[Stored records]
(begin)

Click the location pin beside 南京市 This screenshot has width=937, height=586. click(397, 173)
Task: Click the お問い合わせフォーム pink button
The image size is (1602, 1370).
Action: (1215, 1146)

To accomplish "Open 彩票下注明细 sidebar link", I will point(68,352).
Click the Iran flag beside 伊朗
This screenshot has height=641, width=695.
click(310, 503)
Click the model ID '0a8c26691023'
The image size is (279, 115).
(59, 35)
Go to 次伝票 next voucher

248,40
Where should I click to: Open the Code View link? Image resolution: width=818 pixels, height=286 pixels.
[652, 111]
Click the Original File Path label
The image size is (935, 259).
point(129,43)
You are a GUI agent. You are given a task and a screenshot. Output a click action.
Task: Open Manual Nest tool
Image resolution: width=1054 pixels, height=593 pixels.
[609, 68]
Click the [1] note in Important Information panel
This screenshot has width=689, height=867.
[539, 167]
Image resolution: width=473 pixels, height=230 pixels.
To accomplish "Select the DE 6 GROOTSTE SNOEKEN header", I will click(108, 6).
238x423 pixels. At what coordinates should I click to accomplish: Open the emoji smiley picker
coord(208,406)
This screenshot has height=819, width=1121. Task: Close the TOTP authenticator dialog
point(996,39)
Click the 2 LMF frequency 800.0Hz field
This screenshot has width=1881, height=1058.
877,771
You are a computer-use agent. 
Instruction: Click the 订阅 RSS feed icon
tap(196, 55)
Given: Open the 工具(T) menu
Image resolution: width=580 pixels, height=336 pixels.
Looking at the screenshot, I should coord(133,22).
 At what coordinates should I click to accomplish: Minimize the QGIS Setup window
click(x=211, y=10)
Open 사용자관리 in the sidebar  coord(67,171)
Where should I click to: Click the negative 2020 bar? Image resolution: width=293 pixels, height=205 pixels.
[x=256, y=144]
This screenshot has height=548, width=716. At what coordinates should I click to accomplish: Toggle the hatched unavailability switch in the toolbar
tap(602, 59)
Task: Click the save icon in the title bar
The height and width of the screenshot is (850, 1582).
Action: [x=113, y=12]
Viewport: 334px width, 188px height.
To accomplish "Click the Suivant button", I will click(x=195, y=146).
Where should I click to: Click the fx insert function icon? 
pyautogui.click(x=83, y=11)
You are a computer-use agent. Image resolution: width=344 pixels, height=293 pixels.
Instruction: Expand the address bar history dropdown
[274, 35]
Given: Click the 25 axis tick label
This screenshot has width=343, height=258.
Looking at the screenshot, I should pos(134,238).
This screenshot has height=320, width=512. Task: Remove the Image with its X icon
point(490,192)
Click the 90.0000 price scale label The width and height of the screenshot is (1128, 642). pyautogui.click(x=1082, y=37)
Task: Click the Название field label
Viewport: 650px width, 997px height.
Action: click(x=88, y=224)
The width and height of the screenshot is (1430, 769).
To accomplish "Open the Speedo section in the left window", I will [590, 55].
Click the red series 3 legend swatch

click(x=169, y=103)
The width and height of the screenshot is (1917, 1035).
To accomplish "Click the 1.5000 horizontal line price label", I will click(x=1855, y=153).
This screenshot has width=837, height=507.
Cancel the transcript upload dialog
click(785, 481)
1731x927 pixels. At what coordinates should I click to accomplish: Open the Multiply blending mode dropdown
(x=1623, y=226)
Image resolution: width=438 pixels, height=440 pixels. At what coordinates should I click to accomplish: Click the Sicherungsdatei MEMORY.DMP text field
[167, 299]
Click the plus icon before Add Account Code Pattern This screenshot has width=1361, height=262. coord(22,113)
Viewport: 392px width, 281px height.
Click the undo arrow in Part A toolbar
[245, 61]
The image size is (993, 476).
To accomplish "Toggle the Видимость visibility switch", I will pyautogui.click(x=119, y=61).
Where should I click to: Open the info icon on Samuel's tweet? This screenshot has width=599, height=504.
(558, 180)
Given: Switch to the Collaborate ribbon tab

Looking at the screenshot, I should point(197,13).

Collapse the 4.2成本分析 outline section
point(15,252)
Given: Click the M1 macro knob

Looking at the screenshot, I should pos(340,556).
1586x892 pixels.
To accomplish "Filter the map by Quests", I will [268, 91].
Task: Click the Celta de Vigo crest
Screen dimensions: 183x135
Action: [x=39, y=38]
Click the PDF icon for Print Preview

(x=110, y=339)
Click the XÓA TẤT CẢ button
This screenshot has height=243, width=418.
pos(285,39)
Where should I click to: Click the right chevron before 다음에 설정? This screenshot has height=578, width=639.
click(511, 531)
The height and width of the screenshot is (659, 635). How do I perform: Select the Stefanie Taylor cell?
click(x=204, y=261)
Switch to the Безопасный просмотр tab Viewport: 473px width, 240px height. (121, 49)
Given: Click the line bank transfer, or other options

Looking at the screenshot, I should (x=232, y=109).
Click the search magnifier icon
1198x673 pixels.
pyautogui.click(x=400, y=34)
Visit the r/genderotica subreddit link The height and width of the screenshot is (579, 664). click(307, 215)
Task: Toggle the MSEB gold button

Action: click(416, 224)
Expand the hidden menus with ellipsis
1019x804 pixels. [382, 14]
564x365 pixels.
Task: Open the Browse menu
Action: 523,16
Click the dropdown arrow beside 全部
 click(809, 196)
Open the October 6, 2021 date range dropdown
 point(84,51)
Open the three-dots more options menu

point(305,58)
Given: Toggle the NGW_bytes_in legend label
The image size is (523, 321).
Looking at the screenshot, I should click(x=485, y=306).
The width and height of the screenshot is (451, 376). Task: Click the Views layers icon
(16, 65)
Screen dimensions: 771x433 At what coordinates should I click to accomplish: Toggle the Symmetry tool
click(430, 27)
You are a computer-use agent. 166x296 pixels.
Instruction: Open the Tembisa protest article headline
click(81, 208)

(end)

Identify every line in the rows above that contains the string "computer", treating uppercase and lowercase as different, and copy each of those lines.

#### [Response below]
You are a computer-use agent. 
You are a computer-use agent. Image resolution: width=344 pixels, height=293 pixels.
You are a computer-use agent. 166x296 pixels.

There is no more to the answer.